_Directions for this task_. Identical copies of all the records below are needed.
(Provided records)
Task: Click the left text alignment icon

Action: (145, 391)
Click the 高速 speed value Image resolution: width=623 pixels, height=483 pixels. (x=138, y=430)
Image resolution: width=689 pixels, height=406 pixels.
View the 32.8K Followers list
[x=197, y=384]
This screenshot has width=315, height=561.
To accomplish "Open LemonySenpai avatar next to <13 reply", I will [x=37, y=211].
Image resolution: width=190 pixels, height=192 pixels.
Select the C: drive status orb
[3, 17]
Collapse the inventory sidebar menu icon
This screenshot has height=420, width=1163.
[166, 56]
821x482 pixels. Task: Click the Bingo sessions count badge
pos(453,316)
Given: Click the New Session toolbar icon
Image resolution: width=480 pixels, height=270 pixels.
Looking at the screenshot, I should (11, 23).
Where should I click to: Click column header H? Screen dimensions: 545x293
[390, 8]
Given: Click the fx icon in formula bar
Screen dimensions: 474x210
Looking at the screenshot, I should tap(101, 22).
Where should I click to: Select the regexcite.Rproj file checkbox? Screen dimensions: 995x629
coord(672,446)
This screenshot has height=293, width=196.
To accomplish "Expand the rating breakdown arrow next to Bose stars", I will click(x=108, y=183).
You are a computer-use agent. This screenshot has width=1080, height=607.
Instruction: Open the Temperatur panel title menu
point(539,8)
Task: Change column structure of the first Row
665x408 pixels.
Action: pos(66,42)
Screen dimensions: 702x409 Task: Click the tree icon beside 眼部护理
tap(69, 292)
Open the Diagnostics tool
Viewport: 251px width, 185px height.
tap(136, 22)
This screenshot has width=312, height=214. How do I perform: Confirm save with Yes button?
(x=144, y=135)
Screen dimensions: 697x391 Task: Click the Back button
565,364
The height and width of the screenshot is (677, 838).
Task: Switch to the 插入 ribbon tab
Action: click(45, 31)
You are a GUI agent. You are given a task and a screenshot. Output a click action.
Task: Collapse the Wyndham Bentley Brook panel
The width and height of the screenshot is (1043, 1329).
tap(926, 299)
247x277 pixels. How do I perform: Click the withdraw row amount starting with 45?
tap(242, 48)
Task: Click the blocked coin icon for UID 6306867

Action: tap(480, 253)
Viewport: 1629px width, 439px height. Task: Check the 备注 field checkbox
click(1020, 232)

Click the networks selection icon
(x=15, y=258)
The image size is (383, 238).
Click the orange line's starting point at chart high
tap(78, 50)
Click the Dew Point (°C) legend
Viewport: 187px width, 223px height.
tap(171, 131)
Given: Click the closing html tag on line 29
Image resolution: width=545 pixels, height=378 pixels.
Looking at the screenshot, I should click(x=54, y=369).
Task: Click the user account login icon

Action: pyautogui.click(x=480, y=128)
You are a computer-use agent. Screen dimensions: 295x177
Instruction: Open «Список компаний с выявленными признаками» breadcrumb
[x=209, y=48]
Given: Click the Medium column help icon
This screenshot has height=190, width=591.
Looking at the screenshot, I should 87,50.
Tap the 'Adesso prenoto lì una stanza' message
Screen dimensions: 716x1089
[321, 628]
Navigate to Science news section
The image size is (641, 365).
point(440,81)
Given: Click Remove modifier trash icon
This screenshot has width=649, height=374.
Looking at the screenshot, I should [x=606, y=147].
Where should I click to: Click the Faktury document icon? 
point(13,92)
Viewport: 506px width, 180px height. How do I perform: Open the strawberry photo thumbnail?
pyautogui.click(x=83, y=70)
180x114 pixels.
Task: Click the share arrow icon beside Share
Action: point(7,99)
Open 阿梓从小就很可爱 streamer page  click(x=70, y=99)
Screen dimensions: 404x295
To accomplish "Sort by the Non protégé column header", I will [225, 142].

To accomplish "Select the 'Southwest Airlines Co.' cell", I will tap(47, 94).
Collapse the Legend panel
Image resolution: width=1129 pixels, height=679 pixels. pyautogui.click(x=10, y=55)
(End Provided records)
_Response to this exercise_.
Task: Click the left text alignment icon

Action: (145, 391)
Click the 高速 speed value Image resolution: width=623 pixels, height=483 pixels. (x=138, y=430)
Image resolution: width=689 pixels, height=406 pixels.
View the 32.8K Followers list
[x=197, y=384]
This screenshot has width=315, height=561.
To accomplish "Open LemonySenpai avatar next to <13 reply", I will [x=37, y=211].
Image resolution: width=190 pixels, height=192 pixels.
Select the C: drive status orb
[3, 17]
Collapse the inventory sidebar menu icon
This screenshot has height=420, width=1163.
[166, 56]
821x482 pixels. Task: Click the Bingo sessions count badge
pos(453,316)
Given: Click the New Session toolbar icon
Image resolution: width=480 pixels, height=270 pixels.
Looking at the screenshot, I should (11, 23).
Where should I click to: Click column header H? Screen dimensions: 545x293
[390, 8]
Given: Click the fx icon in formula bar
Screen dimensions: 474x210
Looking at the screenshot, I should tap(101, 22).
Where should I click to: Select the regexcite.Rproj file checkbox? Screen dimensions: 995x629
coord(672,446)
This screenshot has height=293, width=196.
To accomplish "Expand the rating breakdown arrow next to Bose stars", I will click(x=108, y=183).
You are a computer-use agent. This screenshot has width=1080, height=607.
Instruction: Open the Temperatur panel title menu
point(539,8)
Task: Change column structure of the first Row
665x408 pixels.
Action: pos(66,42)
Screen dimensions: 702x409 Task: Click the tree icon beside 眼部护理
tap(69, 292)
Open the Diagnostics tool
Viewport: 251px width, 185px height.
tap(136, 22)
This screenshot has width=312, height=214. How do I perform: Confirm save with Yes button?
(x=144, y=135)
Screen dimensions: 697x391 Task: Click the Back button
565,364
The height and width of the screenshot is (677, 838).
Task: Switch to the 插入 ribbon tab
Action: click(45, 31)
You are a GUI agent. You are given a task and a screenshot. Output a click action.
Task: Collapse the Wyndham Bentley Brook panel
The width and height of the screenshot is (1043, 1329).
tap(926, 299)
247x277 pixels. How do I perform: Click the withdraw row amount starting with 45?
tap(242, 48)
Task: Click the blocked coin icon for UID 6306867

Action: tap(480, 253)
Viewport: 1629px width, 439px height. Task: Check the 备注 field checkbox
click(1020, 232)

Click the networks selection icon
(x=15, y=258)
The image size is (383, 238).
Click the orange line's starting point at chart high
tap(78, 50)
Click the Dew Point (°C) legend
Viewport: 187px width, 223px height.
tap(171, 131)
Given: Click the closing html tag on line 29
Image resolution: width=545 pixels, height=378 pixels.
Looking at the screenshot, I should click(x=54, y=369).
Task: Click the user account login icon

Action: pyautogui.click(x=480, y=128)
You are a computer-use agent. Screen dimensions: 295x177
Instruction: Open «Список компаний с выявленными признаками» breadcrumb
[x=209, y=48]
Given: Click the Medium column help icon
This screenshot has height=190, width=591.
Looking at the screenshot, I should 87,50.
Tap the 'Adesso prenoto lì una stanza' message
Screen dimensions: 716x1089
[321, 628]
Navigate to Science news section
The image size is (641, 365).
point(440,81)
Given: Click Remove modifier trash icon
This screenshot has width=649, height=374.
Looking at the screenshot, I should [x=606, y=147].
Where should I click to: Click the Faktury document icon? 
point(13,92)
Viewport: 506px width, 180px height. How do I perform: Open the strawberry photo thumbnail?
pyautogui.click(x=83, y=70)
180x114 pixels.
Task: Click the share arrow icon beside Share
Action: point(7,99)
Open 阿梓从小就很可爱 streamer page  click(x=70, y=99)
Screen dimensions: 404x295
To accomplish "Sort by the Non protégé column header", I will [225, 142].

To accomplish "Select the 'Southwest Airlines Co.' cell", I will tap(47, 94).
Collapse the Legend panel
Image resolution: width=1129 pixels, height=679 pixels. pyautogui.click(x=10, y=55)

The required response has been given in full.